The Cross is shameful. It’s heavy. Hard to bear. To the
world.
But to those like our group, thirteen gathered around the
table, sun streaming in, beckoning of ocean, mountains, and waterfalls, life
free of obligation or service, to us, the Cross is the place to be. We see the
Beauty.
We feel the Encouragement. We know freedom. We walk upright.
We finished the last devotional time with the Hymnbook. After
she’d told her story, Mary led us singing “Near the Cross,” and we prayed to
walk from day to day under the Shadow of that Cross, so despised by the world,
from which still drips the red blood of Jesus. A man who gave up all—His home,
his treasures, his time, talents, and tears, his sandals and garments off his
back, his very repute, to be beaten, scorned, accused and betrayed and
abandoned. To be naked, humiliated, before a crowd of those who cheered at his
pain and his death. Jesus gave it all. He even gave what we can never
know—God’s rejection.
He gave it all for Emory, who’s running the mission race as
he runs the streets of broken, beautiful Port Salut. He gave it for Mary, the
miracle witness who rose from darkness and betrayal. He gave it all for Carrie,
who gave up a Canadian boyfriend and his provision to follow Christ. He gave it
for Diane, fifteen and shy with no certain future. For Robbie, who sings for
joy through sickness. For Erin and Lauren and Aaron, who can’t keep away from
Haiti but follow into the fray. For my three brothers, who know abandonment,
loss, humiliation, terror and despair. He gave it for Beverly, who leaves home
in Texas to love in Ti Goave. For me, who walks a line of joy and despair, and
too often considers the loss over the gain.
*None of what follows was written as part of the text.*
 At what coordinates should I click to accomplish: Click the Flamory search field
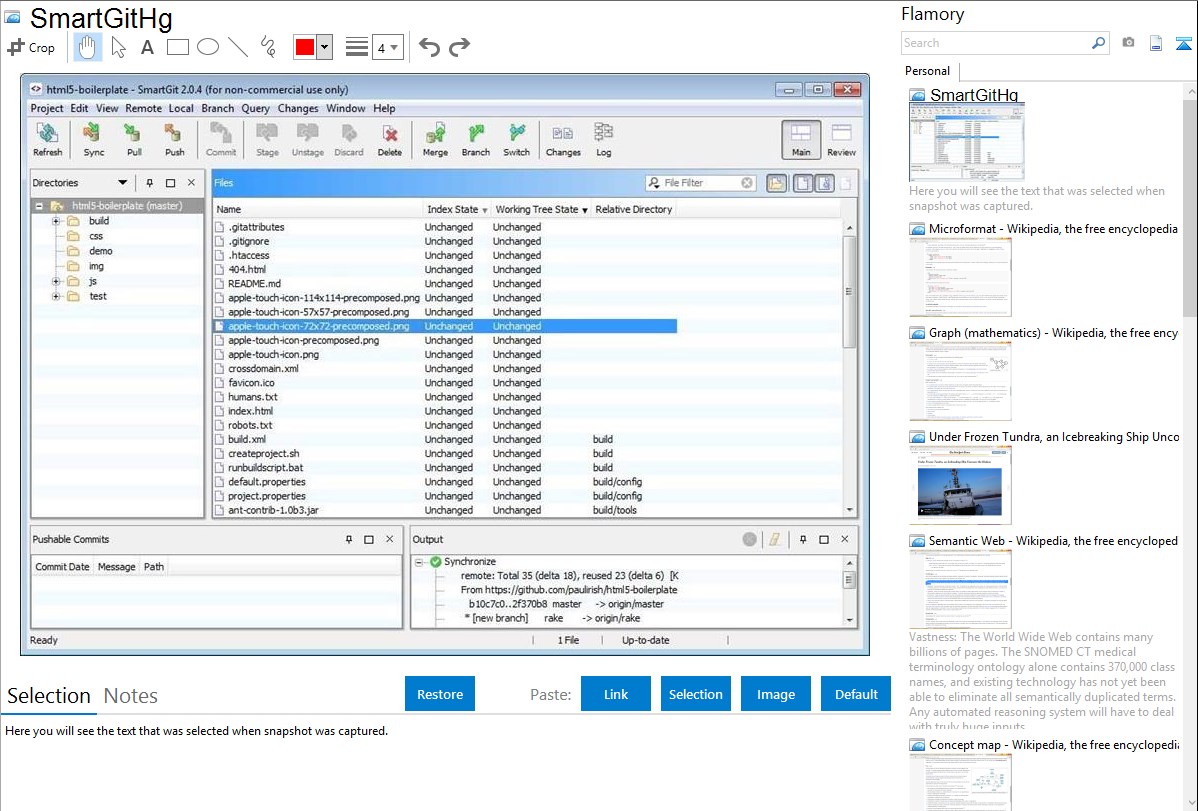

Christ gave all he had to follow his Father’s will and save
all of us, lost, helpless children. He lost so we could gain. So now, as Emory
said, we have all obligation to think of the Gain—the Gain of Christ, of Hope
and Life, over all losses in this world.
And as Christ granted us Grace immeasurable by taking up and
dying on that ugly, shameful cross, so we must extend grace to each other.
“Bear with each other and forgive whatever grievances you
may have against one another. Forgive as the Lord forgave you.” ~Colossians
3:13 NIV
And, as we swallow that dangerous pride and shelter under
the shadow of the Cross, we too will find freedom, will rise like the Sun and
visibly shine new.
That newness will radiate, more breathtaking than the
twinkling Milky Way of stars over the ocean and more dazzling than the purple
and gold glory of the sunset into the ocean.
"Near the Cross"
~Frances Crosby, 1869
"Near the Cross"
- Jesus, keep me near the cross,
There a precious fountain—
Free to all, a healing stream—
Flows from Calv’ry’s mountain.- Refrain:
In the cross, in the cross,
Be my glory ever;
Till my raptured soul shall find
Rest beyond the river.
- Refrain:
- Near the cross, a trembling soul,
Love and Mercy found me;
There the bright and morning star
Sheds its beams around me. - Near the cross! O Lamb of God,
Bring its scenes before me;
Help me walk from day to day,
With its shadows o’er me. - Near the cross I’ll watch and wait
Hoping, trusting ever,
Till I reach the golden strand,
Just beyond the river.
**Please forgive the lack of photos. I did take beautiful photos in Port Salut, but lost all of them with the remaining contents of my phone when damaged parts needed to be replaced. The phone was damaged when it tumbled into the pool of that waterfall we visited, hiking through the mountains of Port Salut.